Residential spaces – from ‘gated colonies’ to ‘resettlement colonies’ – all need their share of green, of clean walking surfaces, of drains that function. Roads in the ‘resettlement colonies’ (recognisable by the ‘puri’ suffix, as in Sultanpuri and Kalyanpuri) were built in a way that makes it impossible even to retrofit trees there, whereas Panchshila Colony has a wonderful tree-lined avenue and green verges.
The DUAC should be the equaliser in respect of public spaces. The gap between the snobbery of the rich New Delhi Municipal Council and the floundering of the humungous Municipal Corporations of Delhi can be bridged only by a Commission which can see the wood and is not tangled in the trees (yes, one knows the repartee to that – “If only there were trees in which to get tangled!”).
Imagining the city as a catchy political slogan or as a space to breathe?
Every new political regime comes with a sheaf of glib ideas, encased in the glitter of inaugurations and bouquets. The present one has contributed the idea of Heritage Cities and Smart Cities. Why do governments not build on what they have inherited – after all, only ministers change, the civil servants go on forever. If 30 years ago there were plenty of ideas but no funds, today there are funds aplenty, but few ideas. An audit on the state of our towns is needed.
An exhibition ‘Imagining Delhi’ in 2006 addressed what the Commission should be continuously drawing attention to – the future form of Delhi. I cannot recall whether Patwant Singh was well enough then to view the exhibition, but I suspect he would not have been surprised by the answers to a question put to visitors. They were asked to choose between a view of Shanghai, and one of low-key brick buildings shaded by trees, for the Delhi of the future. Most of them enthusiastically pointed to Shanghai.
I would suggest that each of us makes a list of the features they have seen in cities that make for comfort, happiness, security and visual beauty. And a separate list of things that make for discomfort, loneliness or alienation, and depressing ugliness. Identify areas where people gather – Central Vista (Rajpath) and the Indira Gandhi National Centre for the Arts, Chandni Chowk-Jama Masjid, the bank of the Yamuna, Buddha Jayanti Park, Rajiv Chowk Central Park, the Delhi University Ridge, Mandi House Chowk, popular markets. Like everything, these have changed in appearance over the years, and the pendulum of popularity has swung from one end to the other.

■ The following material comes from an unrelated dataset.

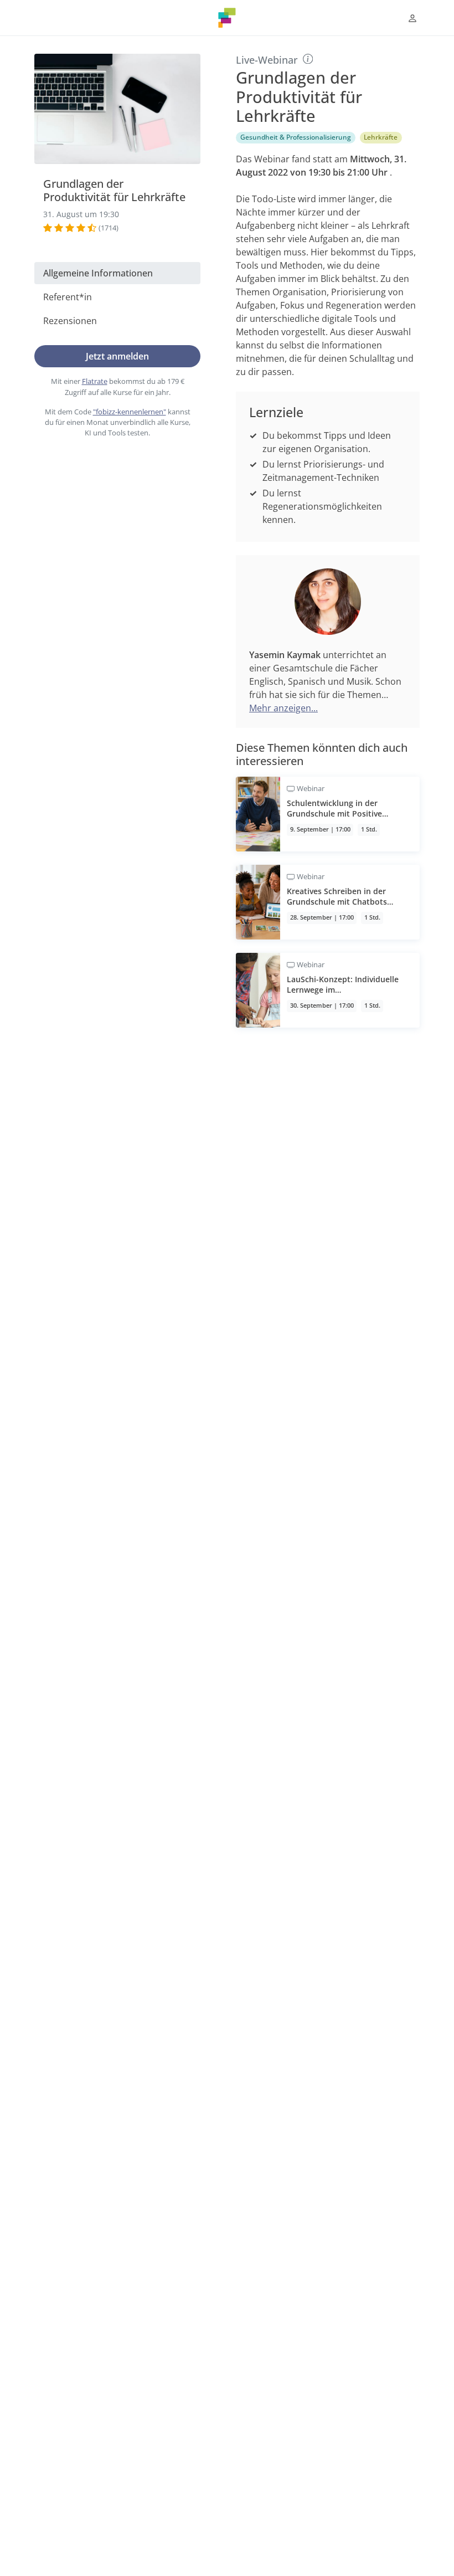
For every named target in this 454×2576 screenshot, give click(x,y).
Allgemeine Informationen (98, 273)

Need for an art commission for every Indian city
I am the frog-in-the-well who knows only Delhi. But I am convinced that there is room for a vibrant, committed art commission for Delhi, and for all Indian cities. The members should not be only tired officials and architects; individuals eager to contribute to the improvement of their towns should also be selected. Time was when visitors could not find words to describe the beauty of Indian cities. Today, as long as all decisions affecting the form of the city are made by officials, and the people remain alienated from the process, we will have less and less features of beauty to rejoice over.
Can’t the views generated by Google Earth or just the use of one’s eyes help us see sections of cities in terms of density, road alignment and green cover, and design pockets of beauty? Can’t good ideas generated in, say, Indore or Kozhikode, be picked up by other towns and applied or modified? Above all, could officials and architects learn to speak in a language that the person-on-the-street can understand? And could the DUAC build up its self-image by not hiding its work in dreary minutes and annual reports distributed to members of parliament?
Most of all, could the DUAC keep in mind that it needs to be attuned to a city of millions of people who have the right to understand what is being done to its built form, and why? Their lives depend on it.
Narayani Gupta is a historian. She was a member of the Delhi Urban Art Commission from 1993-1996, and from 2005-2008.